I came across this technical question while preparation. There are K cabs. ith cab takes ki minutes to complete any trip. What is the minimum time it will take to complete N trips with these K cabs. We can assume there is no waiting time in between trips, and different cabs can take trips simultaneously. Can anyone suggest efficient algorithm to solve this.
Example:
Input:
N=3 K=2
K1 takes 1 minute, K2 takes 2 minutes
Output:
2 minutes
Explanation: Both cabs starts trip at t=0. At t=1, first cab starts third trip. So by t=2, required 3 trips will be completed
Binary search seems pretty intuitive and simple. Let's reframe the question:
Given a time
t, compute the maximum number of trips that can be taken.

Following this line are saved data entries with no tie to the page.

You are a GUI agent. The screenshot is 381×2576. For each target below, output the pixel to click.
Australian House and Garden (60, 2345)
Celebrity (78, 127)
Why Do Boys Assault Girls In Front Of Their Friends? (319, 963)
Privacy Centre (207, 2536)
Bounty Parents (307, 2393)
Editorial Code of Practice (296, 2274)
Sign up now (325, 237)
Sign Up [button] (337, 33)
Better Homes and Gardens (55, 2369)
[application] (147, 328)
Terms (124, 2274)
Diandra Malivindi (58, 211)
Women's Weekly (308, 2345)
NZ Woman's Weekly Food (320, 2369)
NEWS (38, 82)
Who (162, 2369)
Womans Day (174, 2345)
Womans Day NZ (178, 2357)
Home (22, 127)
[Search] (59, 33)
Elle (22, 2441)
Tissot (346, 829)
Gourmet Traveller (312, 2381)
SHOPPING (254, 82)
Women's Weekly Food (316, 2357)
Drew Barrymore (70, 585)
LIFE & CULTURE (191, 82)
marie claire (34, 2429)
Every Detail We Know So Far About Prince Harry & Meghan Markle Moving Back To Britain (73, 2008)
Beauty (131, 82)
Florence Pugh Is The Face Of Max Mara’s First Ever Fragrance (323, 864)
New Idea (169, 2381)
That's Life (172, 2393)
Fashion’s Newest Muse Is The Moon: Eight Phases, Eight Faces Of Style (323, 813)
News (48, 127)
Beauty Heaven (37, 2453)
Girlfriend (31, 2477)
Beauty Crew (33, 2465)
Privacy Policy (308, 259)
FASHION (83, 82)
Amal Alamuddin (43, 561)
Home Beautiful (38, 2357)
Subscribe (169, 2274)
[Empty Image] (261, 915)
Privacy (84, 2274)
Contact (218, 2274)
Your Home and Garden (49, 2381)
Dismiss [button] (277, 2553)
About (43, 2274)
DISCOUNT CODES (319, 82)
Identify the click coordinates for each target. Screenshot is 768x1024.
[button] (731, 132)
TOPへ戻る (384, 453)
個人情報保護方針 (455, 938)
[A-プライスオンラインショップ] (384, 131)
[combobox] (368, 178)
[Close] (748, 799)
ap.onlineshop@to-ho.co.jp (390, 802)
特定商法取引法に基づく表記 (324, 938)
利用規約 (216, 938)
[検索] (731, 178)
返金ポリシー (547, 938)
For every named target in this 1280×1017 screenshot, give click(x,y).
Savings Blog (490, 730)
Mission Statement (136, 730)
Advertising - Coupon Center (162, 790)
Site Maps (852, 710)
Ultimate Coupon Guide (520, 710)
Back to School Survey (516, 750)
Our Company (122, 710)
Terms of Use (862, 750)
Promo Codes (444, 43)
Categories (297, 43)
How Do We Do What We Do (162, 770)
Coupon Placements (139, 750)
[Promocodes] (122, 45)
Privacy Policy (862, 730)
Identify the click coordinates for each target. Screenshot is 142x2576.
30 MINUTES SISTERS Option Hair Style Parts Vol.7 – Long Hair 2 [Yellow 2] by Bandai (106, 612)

We can do this in O(K). Consider that each cab i can take up to t / k_i trips in t time, and we can simply get the sum of all t / k_i for each i to get the maximum number of trips taken in t time. This lets us build a function we can binary search over:
def f(time):
n_trips = 0
for trip_time in cabs:
n_trips += time // trip_time
return n_trips
Obviously it follows that as we increase the amount of time, the amount of trips we can take will also increase, so f(x) is non-decreasing, which means we can run a binary search on it.
We binary search for the minimum t that gives N or more trips as the output, and this can be done in O(KlogW), where W is the range of all t we have to consider.